**ABOUT THIS TASK:**
Where the listing below reaches the line containing "Notícies (751, 1082)", start writing out lines exactly, and stop once the line containing "Screenshot is 76x2576." has been written.

**RECORDS FOR PROCESSING:**
● ● ● ●

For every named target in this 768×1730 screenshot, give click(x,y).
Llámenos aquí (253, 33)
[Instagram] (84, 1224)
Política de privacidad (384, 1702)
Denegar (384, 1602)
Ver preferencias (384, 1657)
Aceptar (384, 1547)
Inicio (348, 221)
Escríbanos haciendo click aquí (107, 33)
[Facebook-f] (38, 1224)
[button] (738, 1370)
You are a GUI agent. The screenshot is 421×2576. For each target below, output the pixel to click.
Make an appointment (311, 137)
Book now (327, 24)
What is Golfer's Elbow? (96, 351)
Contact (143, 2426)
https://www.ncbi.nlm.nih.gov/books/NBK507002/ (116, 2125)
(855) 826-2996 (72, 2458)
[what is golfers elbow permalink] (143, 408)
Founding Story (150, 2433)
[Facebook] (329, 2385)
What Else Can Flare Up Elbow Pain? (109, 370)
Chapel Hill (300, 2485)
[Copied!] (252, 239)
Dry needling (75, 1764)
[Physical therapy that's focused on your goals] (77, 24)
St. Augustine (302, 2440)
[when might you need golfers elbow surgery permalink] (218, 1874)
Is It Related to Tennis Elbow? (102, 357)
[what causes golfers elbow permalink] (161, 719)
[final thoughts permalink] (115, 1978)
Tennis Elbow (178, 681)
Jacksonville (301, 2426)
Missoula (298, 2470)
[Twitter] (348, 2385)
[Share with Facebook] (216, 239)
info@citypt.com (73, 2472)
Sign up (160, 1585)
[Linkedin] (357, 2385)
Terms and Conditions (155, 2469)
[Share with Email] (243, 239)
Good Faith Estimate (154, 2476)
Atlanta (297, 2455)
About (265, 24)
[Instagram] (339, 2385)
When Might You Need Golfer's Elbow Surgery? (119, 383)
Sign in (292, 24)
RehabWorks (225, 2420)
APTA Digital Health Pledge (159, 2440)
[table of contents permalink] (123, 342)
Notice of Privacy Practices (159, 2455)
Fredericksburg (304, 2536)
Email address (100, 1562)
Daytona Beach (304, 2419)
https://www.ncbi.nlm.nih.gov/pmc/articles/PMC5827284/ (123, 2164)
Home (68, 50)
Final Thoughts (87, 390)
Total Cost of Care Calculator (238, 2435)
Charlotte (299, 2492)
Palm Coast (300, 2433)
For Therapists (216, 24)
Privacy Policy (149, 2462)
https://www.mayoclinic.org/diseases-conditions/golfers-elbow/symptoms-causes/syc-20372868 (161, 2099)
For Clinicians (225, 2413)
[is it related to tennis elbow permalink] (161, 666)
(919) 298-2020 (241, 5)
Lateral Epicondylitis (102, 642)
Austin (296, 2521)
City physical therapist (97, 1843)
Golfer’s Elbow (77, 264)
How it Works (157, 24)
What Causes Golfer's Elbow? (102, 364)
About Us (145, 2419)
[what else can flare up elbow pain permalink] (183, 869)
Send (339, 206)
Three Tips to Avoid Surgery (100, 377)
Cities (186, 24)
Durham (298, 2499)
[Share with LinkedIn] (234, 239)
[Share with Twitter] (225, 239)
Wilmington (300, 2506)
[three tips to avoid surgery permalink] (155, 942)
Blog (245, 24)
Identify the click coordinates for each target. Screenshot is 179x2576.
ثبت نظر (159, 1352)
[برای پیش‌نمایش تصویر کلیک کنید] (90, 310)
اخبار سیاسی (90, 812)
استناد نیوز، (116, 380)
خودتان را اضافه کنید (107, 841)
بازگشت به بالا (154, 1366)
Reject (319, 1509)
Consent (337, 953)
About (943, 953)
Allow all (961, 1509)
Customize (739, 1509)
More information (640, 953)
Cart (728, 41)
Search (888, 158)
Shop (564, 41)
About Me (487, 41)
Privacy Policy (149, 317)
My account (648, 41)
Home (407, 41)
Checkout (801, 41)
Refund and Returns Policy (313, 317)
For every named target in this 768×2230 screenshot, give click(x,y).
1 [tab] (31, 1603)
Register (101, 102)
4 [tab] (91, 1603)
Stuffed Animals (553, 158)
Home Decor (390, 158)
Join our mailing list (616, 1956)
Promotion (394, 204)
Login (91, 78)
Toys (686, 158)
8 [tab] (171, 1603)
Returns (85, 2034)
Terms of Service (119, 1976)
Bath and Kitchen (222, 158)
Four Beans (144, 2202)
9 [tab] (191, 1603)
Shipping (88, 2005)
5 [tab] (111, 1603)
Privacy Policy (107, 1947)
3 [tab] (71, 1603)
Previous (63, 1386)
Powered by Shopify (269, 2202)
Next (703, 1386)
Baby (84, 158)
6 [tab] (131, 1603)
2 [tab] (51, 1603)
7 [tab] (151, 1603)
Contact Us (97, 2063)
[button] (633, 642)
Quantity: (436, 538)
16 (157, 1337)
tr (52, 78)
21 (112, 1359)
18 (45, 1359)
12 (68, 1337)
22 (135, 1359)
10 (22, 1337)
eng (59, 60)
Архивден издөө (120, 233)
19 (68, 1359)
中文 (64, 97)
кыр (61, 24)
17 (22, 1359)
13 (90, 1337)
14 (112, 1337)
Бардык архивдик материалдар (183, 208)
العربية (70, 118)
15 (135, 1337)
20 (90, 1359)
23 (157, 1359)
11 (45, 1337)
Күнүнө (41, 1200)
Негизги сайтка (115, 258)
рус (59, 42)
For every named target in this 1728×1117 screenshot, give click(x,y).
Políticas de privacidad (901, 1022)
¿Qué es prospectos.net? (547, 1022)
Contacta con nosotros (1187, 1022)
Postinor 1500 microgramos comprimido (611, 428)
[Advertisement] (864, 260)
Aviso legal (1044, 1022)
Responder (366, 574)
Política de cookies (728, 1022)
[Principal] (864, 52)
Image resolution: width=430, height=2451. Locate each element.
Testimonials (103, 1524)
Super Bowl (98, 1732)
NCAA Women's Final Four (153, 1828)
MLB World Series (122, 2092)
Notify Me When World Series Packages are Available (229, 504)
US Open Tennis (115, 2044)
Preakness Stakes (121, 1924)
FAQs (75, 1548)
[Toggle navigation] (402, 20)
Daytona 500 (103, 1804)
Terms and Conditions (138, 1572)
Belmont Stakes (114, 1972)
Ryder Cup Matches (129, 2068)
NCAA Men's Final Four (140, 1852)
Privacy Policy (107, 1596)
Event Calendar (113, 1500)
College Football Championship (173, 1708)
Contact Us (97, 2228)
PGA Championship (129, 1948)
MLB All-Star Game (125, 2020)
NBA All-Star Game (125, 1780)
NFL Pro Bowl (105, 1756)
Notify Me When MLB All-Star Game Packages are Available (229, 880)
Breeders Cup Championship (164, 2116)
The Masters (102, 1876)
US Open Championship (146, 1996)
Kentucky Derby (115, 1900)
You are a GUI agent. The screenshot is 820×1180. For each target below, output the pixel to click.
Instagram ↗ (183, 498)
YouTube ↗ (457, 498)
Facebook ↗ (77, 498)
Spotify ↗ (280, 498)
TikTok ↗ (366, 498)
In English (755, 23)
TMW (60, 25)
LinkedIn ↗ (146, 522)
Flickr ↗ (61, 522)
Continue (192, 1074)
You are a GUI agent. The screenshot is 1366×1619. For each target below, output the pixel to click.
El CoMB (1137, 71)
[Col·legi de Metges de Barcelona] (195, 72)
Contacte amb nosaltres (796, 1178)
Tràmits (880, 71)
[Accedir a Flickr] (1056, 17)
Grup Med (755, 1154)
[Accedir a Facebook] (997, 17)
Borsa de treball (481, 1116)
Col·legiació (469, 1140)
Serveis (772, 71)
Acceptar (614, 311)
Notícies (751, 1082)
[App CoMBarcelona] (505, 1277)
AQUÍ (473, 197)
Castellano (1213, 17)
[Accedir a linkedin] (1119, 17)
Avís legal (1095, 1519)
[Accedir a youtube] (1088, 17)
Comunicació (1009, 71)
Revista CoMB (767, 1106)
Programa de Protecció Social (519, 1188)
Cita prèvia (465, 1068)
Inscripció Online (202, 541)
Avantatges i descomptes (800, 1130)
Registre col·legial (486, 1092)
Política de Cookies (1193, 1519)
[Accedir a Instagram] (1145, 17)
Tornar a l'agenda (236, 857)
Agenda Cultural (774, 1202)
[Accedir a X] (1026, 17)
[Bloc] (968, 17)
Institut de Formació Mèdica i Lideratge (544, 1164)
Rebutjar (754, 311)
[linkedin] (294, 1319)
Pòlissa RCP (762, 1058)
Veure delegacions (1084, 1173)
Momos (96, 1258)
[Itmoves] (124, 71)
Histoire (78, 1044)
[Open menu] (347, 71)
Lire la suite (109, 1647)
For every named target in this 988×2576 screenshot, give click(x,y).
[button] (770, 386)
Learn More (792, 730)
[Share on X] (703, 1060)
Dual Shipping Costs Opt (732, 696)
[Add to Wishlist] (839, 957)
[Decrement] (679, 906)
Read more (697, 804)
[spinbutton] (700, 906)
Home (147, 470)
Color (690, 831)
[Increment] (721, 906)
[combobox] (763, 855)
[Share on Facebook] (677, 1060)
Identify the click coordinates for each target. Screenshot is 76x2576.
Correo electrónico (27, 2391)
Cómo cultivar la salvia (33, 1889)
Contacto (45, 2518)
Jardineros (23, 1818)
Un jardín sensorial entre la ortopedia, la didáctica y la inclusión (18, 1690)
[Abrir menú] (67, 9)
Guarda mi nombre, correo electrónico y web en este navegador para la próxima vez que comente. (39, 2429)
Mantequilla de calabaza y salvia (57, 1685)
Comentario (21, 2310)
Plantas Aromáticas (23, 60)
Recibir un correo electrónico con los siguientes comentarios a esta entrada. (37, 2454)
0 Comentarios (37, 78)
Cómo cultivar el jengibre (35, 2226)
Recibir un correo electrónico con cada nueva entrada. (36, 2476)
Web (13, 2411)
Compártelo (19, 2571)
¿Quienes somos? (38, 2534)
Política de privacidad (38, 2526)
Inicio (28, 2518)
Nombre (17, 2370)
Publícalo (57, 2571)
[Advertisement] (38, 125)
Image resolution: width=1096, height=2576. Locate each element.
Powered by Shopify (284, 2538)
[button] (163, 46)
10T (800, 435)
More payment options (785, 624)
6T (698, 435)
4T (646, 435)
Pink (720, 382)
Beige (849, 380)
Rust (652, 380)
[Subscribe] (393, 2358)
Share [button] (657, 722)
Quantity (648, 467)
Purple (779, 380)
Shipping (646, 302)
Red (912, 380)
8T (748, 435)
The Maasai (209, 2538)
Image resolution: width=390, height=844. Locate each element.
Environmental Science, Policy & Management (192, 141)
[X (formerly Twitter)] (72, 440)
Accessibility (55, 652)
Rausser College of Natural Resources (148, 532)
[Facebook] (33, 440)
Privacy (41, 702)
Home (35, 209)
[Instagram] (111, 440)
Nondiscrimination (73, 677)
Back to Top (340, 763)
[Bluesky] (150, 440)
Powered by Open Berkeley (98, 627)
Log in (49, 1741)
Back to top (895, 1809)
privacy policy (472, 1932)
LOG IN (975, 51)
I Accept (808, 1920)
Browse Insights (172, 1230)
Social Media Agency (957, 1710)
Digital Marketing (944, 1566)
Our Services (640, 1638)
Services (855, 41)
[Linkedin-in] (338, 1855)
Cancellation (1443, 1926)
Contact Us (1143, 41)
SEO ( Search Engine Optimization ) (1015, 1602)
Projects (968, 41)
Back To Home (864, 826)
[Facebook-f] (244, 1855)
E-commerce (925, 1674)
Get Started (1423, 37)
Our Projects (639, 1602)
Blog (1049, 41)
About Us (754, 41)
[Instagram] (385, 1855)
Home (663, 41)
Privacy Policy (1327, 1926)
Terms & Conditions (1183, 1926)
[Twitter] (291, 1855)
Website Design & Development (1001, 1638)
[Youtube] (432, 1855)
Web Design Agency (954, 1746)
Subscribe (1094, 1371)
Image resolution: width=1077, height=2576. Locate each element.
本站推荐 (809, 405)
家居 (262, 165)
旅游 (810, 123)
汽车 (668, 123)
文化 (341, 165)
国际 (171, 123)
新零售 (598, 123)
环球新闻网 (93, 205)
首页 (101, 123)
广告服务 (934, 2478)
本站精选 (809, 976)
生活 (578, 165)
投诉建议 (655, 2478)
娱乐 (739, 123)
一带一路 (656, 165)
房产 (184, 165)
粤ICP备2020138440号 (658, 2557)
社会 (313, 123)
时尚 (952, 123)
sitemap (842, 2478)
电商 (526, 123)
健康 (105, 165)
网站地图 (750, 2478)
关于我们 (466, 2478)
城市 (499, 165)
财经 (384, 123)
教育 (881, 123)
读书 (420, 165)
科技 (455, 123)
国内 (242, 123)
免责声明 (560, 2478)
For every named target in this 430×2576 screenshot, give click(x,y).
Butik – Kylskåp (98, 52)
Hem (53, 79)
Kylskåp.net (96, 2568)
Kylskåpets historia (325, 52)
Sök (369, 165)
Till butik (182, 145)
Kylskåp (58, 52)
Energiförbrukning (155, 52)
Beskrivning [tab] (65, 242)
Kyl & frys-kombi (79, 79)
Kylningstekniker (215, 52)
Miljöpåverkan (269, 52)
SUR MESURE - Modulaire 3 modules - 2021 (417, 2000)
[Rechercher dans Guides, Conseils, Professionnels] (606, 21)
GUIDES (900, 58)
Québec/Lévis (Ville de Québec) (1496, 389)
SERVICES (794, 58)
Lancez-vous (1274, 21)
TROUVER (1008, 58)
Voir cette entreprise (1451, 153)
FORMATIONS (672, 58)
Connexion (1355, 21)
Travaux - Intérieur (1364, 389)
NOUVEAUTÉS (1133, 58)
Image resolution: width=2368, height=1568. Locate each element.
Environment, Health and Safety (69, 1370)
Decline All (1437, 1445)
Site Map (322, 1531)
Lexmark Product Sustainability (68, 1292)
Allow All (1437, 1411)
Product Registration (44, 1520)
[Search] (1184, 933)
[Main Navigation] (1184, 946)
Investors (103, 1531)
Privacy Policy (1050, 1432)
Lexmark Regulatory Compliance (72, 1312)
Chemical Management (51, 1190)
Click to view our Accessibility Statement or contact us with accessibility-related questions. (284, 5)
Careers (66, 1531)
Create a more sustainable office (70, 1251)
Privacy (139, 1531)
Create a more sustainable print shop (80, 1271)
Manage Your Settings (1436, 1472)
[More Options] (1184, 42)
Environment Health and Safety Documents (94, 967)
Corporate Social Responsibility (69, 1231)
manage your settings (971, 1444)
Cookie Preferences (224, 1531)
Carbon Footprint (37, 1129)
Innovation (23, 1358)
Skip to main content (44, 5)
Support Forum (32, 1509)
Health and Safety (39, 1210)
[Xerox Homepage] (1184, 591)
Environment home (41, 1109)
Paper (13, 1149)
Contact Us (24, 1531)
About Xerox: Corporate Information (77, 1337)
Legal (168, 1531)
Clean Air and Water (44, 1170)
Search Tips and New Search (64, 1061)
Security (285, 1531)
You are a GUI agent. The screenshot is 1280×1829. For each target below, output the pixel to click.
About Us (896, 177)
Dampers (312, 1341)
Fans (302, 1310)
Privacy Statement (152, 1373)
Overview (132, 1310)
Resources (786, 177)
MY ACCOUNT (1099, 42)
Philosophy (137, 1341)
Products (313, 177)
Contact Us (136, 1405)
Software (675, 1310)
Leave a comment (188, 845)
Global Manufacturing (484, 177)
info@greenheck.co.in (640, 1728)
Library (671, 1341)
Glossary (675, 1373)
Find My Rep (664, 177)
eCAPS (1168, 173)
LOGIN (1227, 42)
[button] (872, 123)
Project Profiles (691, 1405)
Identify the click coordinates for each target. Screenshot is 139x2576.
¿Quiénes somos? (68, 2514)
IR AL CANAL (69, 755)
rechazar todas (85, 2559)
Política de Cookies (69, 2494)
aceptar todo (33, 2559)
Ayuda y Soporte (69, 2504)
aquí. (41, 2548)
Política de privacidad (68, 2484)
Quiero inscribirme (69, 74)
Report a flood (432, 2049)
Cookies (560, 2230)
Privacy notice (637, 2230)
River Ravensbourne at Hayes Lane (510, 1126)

● ● ● ●

**REPLY:**
Notícies (751, 1082)
[App CoMBarcelona] (505, 1277)
AQUÍ (473, 197)
Castellano (1213, 17)
[Accedir a linkedin] (1119, 17)
Avís legal (1095, 1519)
[Accedir a youtube] (1088, 17)
Comunicació (1009, 71)
Revista CoMB (767, 1106)
Programa de Protecció Social (519, 1188)
Cita prèvia (465, 1068)
Inscripció Online (202, 541)
Avantatges i descomptes (800, 1130)
Registre col·legial (486, 1092)
Política de Cookies (1193, 1519)
[Accedir a Instagram] (1145, 17)
Tornar a l'agenda (236, 857)
Agenda Cultural (774, 1202)
[Accedir a X] (1026, 17)
[Bloc] (968, 17)
Institut de Formació Mèdica i Lideratge (544, 1164)
Rebutjar (754, 311)
[linkedin] (294, 1319)
Pòlissa RCP (762, 1058)
Veure delegacions (1084, 1173)
Momos (96, 1258)
[Itmoves] (124, 71)
Histoire (78, 1044)
[Open menu] (347, 71)
Lire la suite (109, 1647)
For every named target in this 988×2576 screenshot, give click(x,y).
[button] (770, 386)
Learn More (792, 730)
[Share on X] (703, 1060)
Dual Shipping Costs Opt (732, 696)
[Add to Wishlist] (839, 957)
[Decrement] (679, 906)
Read more (697, 804)
[spinbutton] (700, 906)
Home (147, 470)
Color (690, 831)
[Increment] (721, 906)
[combobox] (763, 855)
[Share on Facebook] (677, 1060)
Identify the click coordinates for each target. Screenshot is 76x2576.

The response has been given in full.